Railway spine was a nineteenth-century diagnosis for the post-traumatic symptoms of passengers involved in railroad accidents.

The first full-length medical study of the condition was John Eric Erichsen's classic book, On Railway and Other Injuries of the Nervous System. For this reason, railway spine is often known as Erichsen's disease.

Railway collisions were a frequent occurrence in the early 19th century. Exacerbating the problem was that railway cars were flimsy, wooden structures with no protection for the occupants.
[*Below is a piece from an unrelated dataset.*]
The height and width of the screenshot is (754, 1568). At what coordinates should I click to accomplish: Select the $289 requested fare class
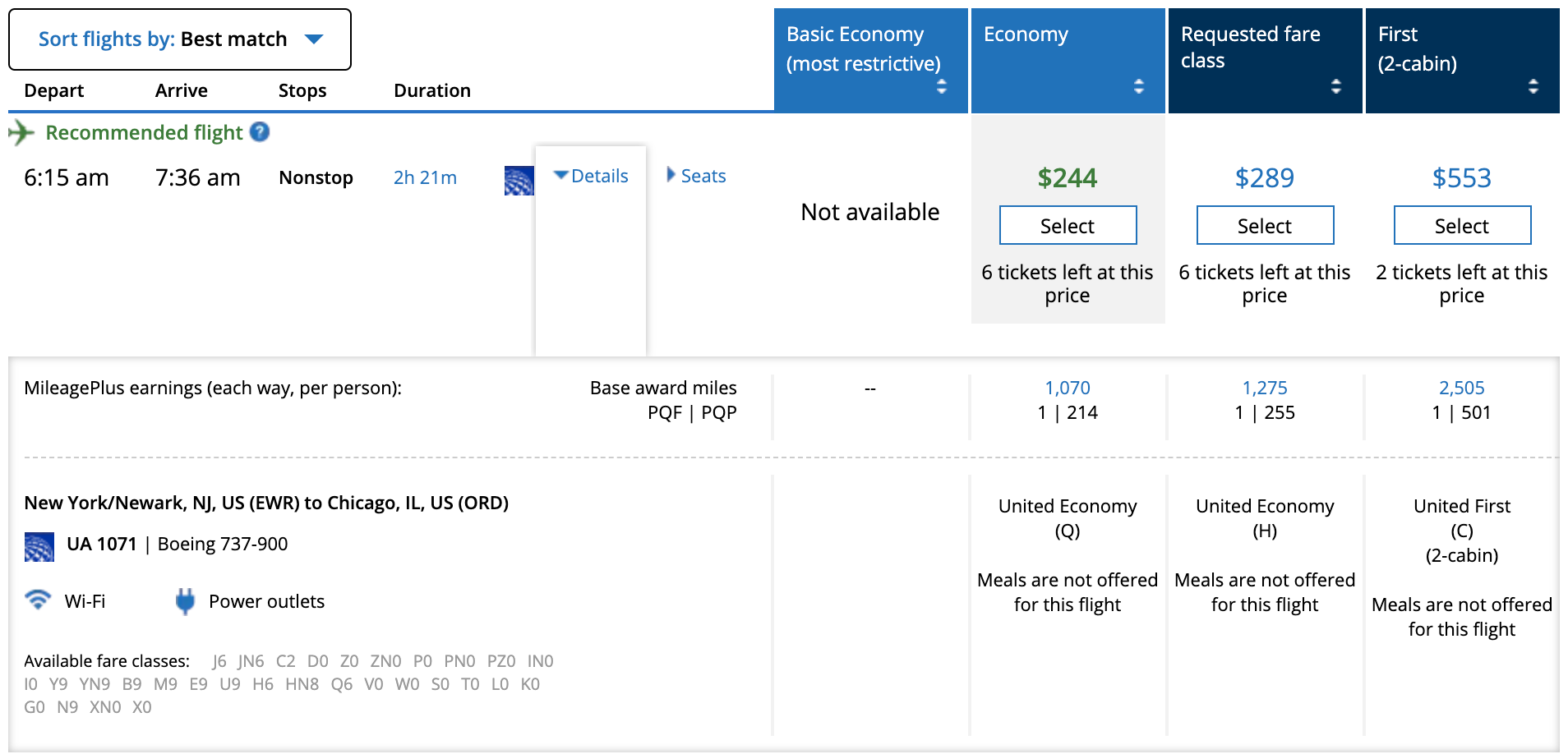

Soon a group of people started coming forward who claimed that they had been injured in train crashes, but had no obvious evidence of injury. The railroads rejected these claims as fake, sometimes belittling people's pain as litigation neurosis, implying that the only real problem was the injured person making a legal claim.

The nature of symptoms caused by "railway spine" was hotly debated in the late 19th century, notably at the meetings of the (Austrian) Imperial Society of Physicians in Vienna, 1886. Germany's leading neurologist, Hermann Oppenheim, claimed that all railway spine symptoms were due to physical damage to the spine or brain, whereas French and British doctors, notably Jean-Martin Charcot and Herbert Page, insisted that some symptoms could be caused by hysteria.

Erichsen observed that those most likely to be injured in a railway crash were those sitting with their backs to the acceleration. This is the same injury mechanism found in whiplash. As with automobile accidents, railway and airplane accidents are now known to cause Post-traumatic stress disorder (PTSD) and other psychosomatic symptoms in addition to physical trauma.